● TEXT SECTION:
***

At the eighth week of human gestation, the fetal adrenal cortex comprises two morphologically distinct layers: an outer definitive zone (Dz) and an inner fetal zone (Fz) [6]. The Dz is thin and contains small basophilic cells, whereas the Fz is thick and contains large eosinophilic cells (Fig. 2.3). The Dz does not synthesize significant amounts of steroid hormones, but the Fz produces large quantities of DHEA and its sulfated counterpart DHEA-S. Cells of the Fz express CYP17A1, a dual function enzyme that catalyzes both a 17α-hydroxylation reaction and a 17,20-lyase reaction required for C₁₉ steroid production [1]. The lyase reaction is selectively enhanced through allosteric interactions with cytochrome b₅ (CYB₅), a protein that is abundant in the Fz [1]. A third cortical zone, the transitional zone (Tz), develops shortly after the appearance of the Fz and Dz. The Tz secretes cortisol, a hormone that promotes maturation of the lungs and other organs [8].

C₁₉ steroids secreted by the Fz are converted into estrogens through the actions of enzymes in the liver and/or placenta. The fetal pituitary, adrenal, liver, and placenta constitute a functional entity known the feto-placental unit [9] (Fig. 2.4). The concentration of estrogens in maternal plasma increases abruptly mid-gestation, reflecting production by this unit [10]. Estrogens support pregnancy by promoting maternal breast development, blood volume expansion, and uterine growth/contractility, although intact fetal adrenocortical function is not a prerequisite for term gestation or birth [11].

Adrenocorticotropic hormone (ACTH), a peptide secreted by the anterior pituitary gland, is a major regulator of fetal adrenal growth and function. ACTH promotes the production of both C₁₉ steroids and cortisol in the fetal adrenal. Disruption of hypothalamic/pituitary function (e.g., in the anencephalic fetus) impairs Fz growth and decreases estrogen levels in the maternal circulation [8].

Another important regulator of steroidogenesis in the fetus is placenta-derived corticotropin-releasing hormone (CRH), a peptide that both directly and indirectly stimulates fetal adrenal cells to produce cortisol and androgens [12, 13] (Fig. 2.4). Unlike hypothalamic CRH secretion, which is subject to feedback inhibition by glucocorticoids (see later), placental CRH release is enhanced by cortisol. At birth the placenta separates from the body, and this CRH feed-forward loop is interrupted. The newborn adrenal gland, which is almost as large as the kidney, shrinks dramatically over the first 2 weeks of life owing to apoptotic involution of the Fz . Regression of the Fz is accompanied by a reduction in C₁₉ steroid production [1]. Postnatally, the Dz differentiates into the anatomically and functionally distinct zones of the adult cortex.

The adult adrenal cortex of humans contains three layers: the zona glomerulosa (zG), zona fasciculata (zF), and zona reticularis (zR) (Fig. 2.5) [4, 14]. The cortex is enveloped by a capsule that provides structural support and houses stem/progenitor cells of the cortex. A complex network of blood vessels within the adrenal gland ensures the efficient delivery of stimulants and the export of corticoids into the circulation [15, 16]. Blood flows centripetally in the gland, so inner cortical zones and the adrenal medulla are exposed to high concentrations of locally-produced steroids.

***

● PROVIDED MATERIAL:
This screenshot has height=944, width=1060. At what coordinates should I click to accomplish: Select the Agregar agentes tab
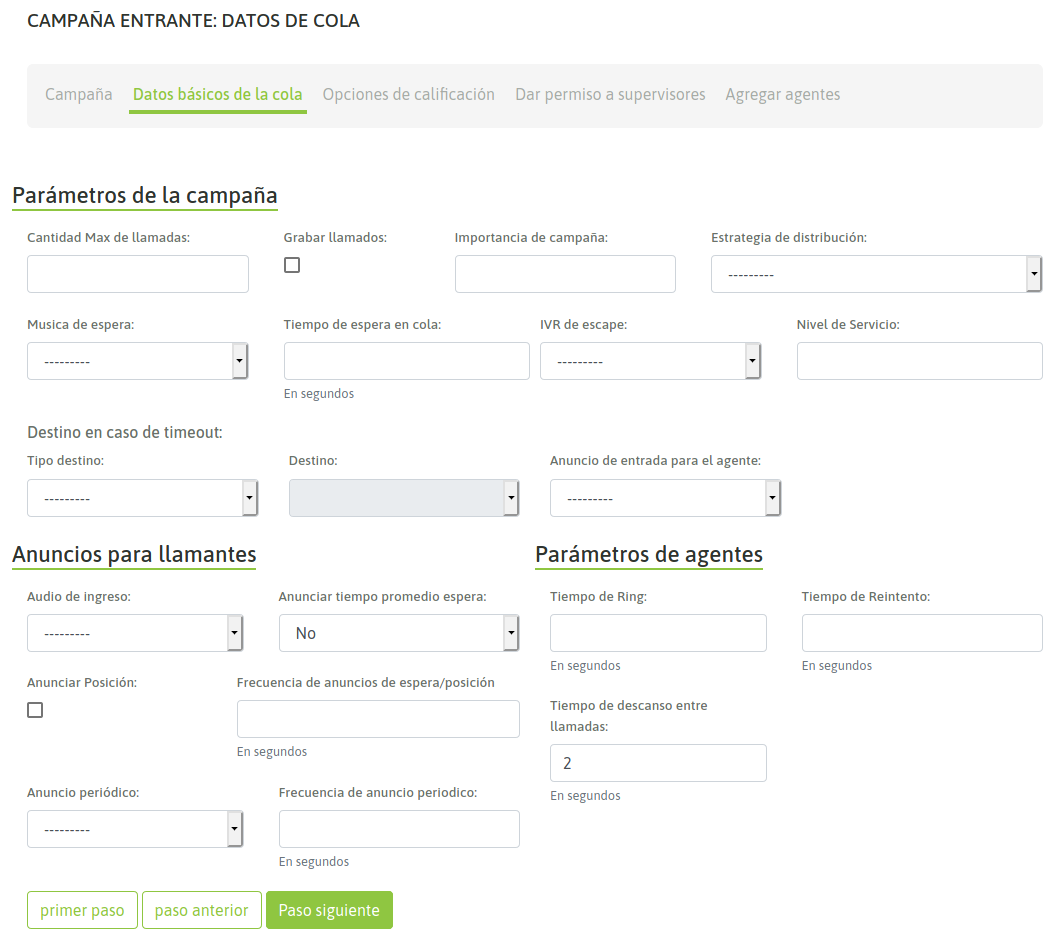[x=782, y=94]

***

● YOUR TASKS:
a. In the adrenal cortex text, what protein selectively enhances the 17,20-lyase reaction of CYP17A1 through allosteric interactions?
b. Continue the text on adrenal cortex development from where it ends.

● RESPONSES PER TASK:
a. Cytochrome b₅ (CYB₅)

b.
Rodents are used as experimental models for the study of adrenal physiology, but there are noteworthy differences between the adrenocortical zonation patterns of rodents and humans [30]. The zR is absent from the adrenal gland of the mouse. The adrenal cortex of the young mouse contains an ephemeral juxtamedullary layer, the X-zone, that regresses during puberty in males and the first pregnancy in females [31]. Lineage tracing studies have shown that the X-zone is a derivative of the fetal cortex [31], but the physiological function of the X-zone remains unclear [32]. The rat adrenal cortex has an additional layer, the undifferentiated zone (zU), located between the zG and zF. The zU contains a transitional population of cells [33].

Species also differ in the complement of steroidogenic enzymes and cofactors expressed in the adrenal cortex, and these differences have biological ramifications. For example, cells in the zF and zR of humans express CYP17A1, so cortisol is the principal glucocorticoid secreted by the adrenal gland of this species [34]. Cells in the zF of adult mice and rats lack CYP17A1, so corticosterone is the main glucocorticoid produced, and adrenal androgens are not made. A newly recognized rodent-like model is the spiny mouse (genus Acomys) [35]. In contrast to the laboratory mouse (genus Mus), the adrenal cortex of the spiny mouse has a zR. Cells in the zF and zR of the spiny mouse produce cortisol and DHEA, respectively. Thus, the adrenal physiology of the spiny mouse recapitulates that of humans [9].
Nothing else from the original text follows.